Est-ce que le cabinet de Michel Barnier inclura un ministère consacré à l’Immigration ? Aucune décision définitive n’a été prise pour le moment, mais cette proposition a suscité une vive réaction au sein de l’ancienne majorité présidentielle.
Lorsque 42mag.fr a révélé, le lundi 9 septembre, que des préfets de départements directement impliqués dans les questions migratoires étaient sollicités pour potentiellement former le cabinet d’un futur ministère de l’Immigration, une onde de choc a traversé les rangs de la macronie. « Si jamais Barnier lance cela, le groupe parlementaire à l’Assemblée nationale sera sous forte pression, avertit un conseiller de l’exécutif, cela pourrait même provoquer une rupture rapide ». En clair, le groupe de Gabriel Attal court le risque d’éclater, tant cette question de l’immigration reste un sujet extrêmement sensible au sein de la majorité présidentielle.
Réactions épidermiques
En décembre, presque 60 députés avaient refusé de voter la loi Darmanin. Dès lors, la simple idée de créer un ministère centré sur cette thématique refait surgir de nombreuses oppositions. « Voilà une idée qui ne peut que rassembler… l’extrême droite », s’insurge la députée de l’aile gauche, Stella Dupont. « C’est ridicule et déprimant », déplore une ministre, tandis qu’une de ses collègues pointe le défi pour Michel Barnier de « se positionner sur des thèmes d’autorité pour contrer le Rassemblement National sans provoquer une levée de boucliers à gauche ». Les critiques fusent rapidement. Un ministre recommande donc au chef du gouvernement d’éviter une telle initiative, affirmant que « je doute fortement que cela permette d’élargir notre majorité à des députés socialistes ».
Les réactions ne sont pas unanimes. Tout dépend de l’interprétation du terme « ministère de l’Immigration ». « Si c’est un ministère de l’Intégration, je suis prêt à examiner l’idée, mais s’il s’agit d’un ministère de l’Immigration, c’est un non catégorique », confie un membre influent du groupe macroniste. Une opinion partagée par le ministre de l’Industrie démissionnaire, Roland Lescure : « Si c’est une résurgence du ministère de l’Identité nationale, c’est sans moi, mais s’il s’agit d’instaurer des discussions sereines sur un sujet qui le mérite, pourquoi pas ».

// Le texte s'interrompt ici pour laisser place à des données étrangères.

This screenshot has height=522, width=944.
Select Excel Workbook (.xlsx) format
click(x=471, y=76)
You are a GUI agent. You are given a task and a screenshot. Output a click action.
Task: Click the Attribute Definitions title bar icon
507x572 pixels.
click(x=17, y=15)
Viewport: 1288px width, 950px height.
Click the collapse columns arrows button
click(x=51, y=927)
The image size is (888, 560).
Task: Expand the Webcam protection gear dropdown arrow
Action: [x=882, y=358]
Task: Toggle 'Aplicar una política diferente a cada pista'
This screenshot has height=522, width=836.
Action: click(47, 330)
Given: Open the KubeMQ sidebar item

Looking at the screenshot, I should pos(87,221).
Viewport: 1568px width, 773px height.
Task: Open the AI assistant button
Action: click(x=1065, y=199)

Matignon opte pour la prudence
Face à l’émotion déclenchée, Matignon appelle au calme. Un conseiller du Premier ministre explique à l’Agence France Presse que l’approche privilégiée est de « traiter ce dossier avec sérieux et d’examiner les moyens les plus adéquats pour obtenir des résultats concrets », sans pour autant passer par la création d’un ministère « spécifiquement » consacré à l’immigration. Ce message de prudence rassure immédiatement dans les rangs de la macronie, même si un député met en garde : « Restons vigilants… Hortefeux n’est jamais loin ! » C’est en effet Nicolas Sarkozy qui avait instauré en 2007 le « ministère de l’Immigration, de l’intégration et de l’identité nationale », avec Brice Hortefeux à sa tête. Puis, l’ancien socialiste Éric Besson avait engagé un débat sur l’identité nationale, accusé de libérer une parole raciste et vivement critiqué par la droite modérée et les centristes, qui soutenaient alors Nicolas Sarkozy. Finalement, ce ministère avait été supprimé en 2010, et les dossiers relatifs à l’immigration avaient été réattribués au ministère de l’Intérieur.